Radio Hartlepool is a full-time community radio station that broadcasts to the various communities in Hartlepool, County Durham, England on 102.4 FM and streaming online at radiohartlepool.co.uk. The station went on air full-time on 14 October 2008. Radio Hartlepool is the broadcast call sign of Hartlepool Community Broadcasting Limited, a not for profit organisation, social enterprise limited by guarantee and registered at Companies House No: 05316109. It was set up to bring Community Radio to Hartlepool with charitable aims and objectives that have an adopted constitution.

Radio Hartlepool is broadcasting free via Hospedia channel 1 into the university hospital of Hartlepool and on FM 102.4 MHz.

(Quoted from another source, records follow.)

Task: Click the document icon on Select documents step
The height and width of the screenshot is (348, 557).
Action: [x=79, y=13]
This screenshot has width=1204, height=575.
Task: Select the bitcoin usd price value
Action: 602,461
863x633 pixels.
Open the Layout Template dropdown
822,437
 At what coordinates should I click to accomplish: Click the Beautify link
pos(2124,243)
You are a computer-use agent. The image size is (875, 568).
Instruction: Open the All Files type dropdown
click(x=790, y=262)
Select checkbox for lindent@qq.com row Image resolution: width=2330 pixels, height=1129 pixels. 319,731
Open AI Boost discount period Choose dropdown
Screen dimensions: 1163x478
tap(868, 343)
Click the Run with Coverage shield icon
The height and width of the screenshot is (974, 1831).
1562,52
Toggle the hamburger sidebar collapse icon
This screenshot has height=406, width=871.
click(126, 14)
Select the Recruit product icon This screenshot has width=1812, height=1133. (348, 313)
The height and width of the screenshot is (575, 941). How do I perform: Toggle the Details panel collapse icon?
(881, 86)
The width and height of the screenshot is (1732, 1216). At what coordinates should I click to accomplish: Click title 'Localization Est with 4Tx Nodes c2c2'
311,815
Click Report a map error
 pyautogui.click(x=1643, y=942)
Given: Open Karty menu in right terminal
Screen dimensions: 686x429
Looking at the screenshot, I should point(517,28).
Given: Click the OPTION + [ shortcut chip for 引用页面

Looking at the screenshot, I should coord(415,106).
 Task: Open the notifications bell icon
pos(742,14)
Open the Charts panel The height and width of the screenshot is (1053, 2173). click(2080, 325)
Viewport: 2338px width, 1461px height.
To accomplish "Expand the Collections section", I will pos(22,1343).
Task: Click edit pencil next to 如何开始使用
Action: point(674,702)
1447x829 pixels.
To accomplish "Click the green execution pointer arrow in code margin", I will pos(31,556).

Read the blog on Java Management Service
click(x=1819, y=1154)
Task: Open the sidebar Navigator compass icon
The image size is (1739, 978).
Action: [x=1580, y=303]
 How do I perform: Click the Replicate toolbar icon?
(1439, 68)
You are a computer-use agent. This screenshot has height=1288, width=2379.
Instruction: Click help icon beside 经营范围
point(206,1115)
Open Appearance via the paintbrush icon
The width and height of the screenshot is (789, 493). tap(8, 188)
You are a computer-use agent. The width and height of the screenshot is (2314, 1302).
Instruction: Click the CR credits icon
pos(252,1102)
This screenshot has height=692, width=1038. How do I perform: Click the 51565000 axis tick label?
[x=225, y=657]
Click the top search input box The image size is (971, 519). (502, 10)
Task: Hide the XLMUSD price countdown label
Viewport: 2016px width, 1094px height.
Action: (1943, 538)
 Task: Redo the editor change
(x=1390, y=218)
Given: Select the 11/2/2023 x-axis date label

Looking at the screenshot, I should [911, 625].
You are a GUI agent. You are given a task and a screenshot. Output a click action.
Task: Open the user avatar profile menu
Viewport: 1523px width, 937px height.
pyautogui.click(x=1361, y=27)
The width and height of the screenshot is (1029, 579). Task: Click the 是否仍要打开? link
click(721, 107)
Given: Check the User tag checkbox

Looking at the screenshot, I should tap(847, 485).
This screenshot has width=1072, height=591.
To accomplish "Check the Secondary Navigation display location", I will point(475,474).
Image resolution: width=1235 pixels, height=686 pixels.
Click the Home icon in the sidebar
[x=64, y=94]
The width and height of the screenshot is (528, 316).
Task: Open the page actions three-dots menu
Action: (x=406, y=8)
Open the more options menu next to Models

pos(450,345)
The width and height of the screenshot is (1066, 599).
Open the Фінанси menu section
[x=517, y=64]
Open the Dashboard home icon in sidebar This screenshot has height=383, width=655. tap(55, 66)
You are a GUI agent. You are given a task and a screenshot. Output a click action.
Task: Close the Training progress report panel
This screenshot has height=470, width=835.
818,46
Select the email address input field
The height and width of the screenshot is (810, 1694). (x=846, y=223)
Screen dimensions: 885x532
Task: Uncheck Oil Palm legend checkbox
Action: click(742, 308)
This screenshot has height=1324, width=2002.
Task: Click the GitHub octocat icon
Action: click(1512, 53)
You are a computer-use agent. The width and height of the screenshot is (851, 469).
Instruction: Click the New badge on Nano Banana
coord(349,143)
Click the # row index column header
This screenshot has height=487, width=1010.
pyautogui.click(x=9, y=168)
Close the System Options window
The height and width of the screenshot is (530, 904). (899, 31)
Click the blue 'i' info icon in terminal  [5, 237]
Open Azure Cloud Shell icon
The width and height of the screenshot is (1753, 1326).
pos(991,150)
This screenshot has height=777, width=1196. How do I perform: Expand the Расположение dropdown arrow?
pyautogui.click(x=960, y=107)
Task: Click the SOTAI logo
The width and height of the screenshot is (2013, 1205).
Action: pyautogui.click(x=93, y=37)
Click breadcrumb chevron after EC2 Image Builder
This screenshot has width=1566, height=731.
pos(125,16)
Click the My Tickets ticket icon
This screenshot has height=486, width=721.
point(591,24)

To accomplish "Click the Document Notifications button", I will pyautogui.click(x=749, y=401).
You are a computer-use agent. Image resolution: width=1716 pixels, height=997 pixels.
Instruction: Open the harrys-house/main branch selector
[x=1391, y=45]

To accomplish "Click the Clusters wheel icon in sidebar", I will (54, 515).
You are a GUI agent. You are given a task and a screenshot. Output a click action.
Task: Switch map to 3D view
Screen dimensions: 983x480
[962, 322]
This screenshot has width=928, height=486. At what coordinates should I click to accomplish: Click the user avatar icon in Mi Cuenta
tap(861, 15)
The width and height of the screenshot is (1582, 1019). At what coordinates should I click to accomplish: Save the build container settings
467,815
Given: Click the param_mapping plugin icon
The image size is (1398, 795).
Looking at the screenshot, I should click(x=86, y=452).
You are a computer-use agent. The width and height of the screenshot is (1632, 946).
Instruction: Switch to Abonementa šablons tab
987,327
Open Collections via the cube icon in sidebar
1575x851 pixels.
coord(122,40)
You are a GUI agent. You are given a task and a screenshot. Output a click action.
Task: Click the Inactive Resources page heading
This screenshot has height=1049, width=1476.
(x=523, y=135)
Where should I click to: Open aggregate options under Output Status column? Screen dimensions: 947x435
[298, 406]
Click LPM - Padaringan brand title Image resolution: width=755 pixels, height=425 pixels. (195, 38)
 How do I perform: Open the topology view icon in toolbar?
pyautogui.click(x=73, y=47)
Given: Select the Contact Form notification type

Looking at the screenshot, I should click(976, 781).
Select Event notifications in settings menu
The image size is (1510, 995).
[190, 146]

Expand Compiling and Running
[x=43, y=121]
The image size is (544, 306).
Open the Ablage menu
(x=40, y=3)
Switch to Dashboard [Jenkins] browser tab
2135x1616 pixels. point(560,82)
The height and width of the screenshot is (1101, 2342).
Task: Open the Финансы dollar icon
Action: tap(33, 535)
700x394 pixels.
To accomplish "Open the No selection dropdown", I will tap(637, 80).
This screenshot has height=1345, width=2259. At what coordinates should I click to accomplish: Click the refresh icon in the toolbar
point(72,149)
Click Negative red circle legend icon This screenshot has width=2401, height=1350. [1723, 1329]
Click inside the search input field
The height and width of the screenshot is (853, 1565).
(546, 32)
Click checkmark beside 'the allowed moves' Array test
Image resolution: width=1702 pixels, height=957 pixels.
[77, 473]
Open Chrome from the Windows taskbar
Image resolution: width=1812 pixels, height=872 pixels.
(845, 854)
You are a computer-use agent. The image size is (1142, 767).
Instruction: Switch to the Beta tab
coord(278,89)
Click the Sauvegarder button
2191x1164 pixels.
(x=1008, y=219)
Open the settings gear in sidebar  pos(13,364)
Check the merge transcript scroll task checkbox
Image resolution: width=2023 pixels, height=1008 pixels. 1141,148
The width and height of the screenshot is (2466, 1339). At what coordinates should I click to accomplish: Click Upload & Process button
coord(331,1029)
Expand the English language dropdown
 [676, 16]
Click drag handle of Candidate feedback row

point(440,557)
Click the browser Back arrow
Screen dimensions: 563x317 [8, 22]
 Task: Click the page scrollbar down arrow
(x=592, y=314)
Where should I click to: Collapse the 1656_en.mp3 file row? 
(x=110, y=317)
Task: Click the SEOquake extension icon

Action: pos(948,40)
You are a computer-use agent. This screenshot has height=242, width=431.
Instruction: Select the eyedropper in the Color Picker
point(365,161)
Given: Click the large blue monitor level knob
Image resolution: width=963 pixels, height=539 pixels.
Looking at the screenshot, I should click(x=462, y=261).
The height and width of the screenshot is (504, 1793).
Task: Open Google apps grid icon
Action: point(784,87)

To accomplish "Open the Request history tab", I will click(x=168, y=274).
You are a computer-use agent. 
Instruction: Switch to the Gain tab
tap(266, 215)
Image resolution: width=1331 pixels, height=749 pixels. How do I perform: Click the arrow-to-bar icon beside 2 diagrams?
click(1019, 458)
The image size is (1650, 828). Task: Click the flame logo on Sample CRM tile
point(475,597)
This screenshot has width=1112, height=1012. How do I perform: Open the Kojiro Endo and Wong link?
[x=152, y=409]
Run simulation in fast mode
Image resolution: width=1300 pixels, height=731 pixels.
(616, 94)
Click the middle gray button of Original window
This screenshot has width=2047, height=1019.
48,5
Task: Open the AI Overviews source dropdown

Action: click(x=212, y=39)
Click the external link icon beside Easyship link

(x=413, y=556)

They also have a website to provide details of the community radio station, its presenters, local news and features.

==History==
For more than ten years, Radio Hartlepool's managing director and project coordinator Jason Anderson has worked towards the goal of establishing a local radio station for Hartlepool. Since 1995 Jason has worked and studied local radio, visiting and meeting Radio Management teams from all around the country, attending broadcast and media fairs both nationally and internationally, in an effort to bring Local Radio to Hartlepool.

Jason and his broadcasting team completed the last of three 28-day trial broadcasts on FM in December 2004, which led to the submission to Ofcom for a full-time Community Radio Broadcasting Licence.

==Team==
A group of business and Community leaders act as Community Directors. These are Godfrey Hainsworth Dip Ed (Retired School Master & Round the World Yachtsman), Peter Richardson (HSEQ Advisor), Keith Thomas ( Accountant), James Anderson (retired architect and radio engineer), Louise Anderson (Company Secretary), Danesh Kholi (Hotelier). Each of these individuals has publicly expressed enthusiasm for the Community Radio Project.
These official directors are backed up by volunteers recruited locally, providing skills and points of view to the station.

== Transmitter ==
The transmitter is a dipole antenna located on top of the station's building in central Hartlepool. The transmitter is low powered broadcasting at 0.025 KW which is just enough to cover all of Hartlepool and the surrounding villages including Hart and Dalton Piercy.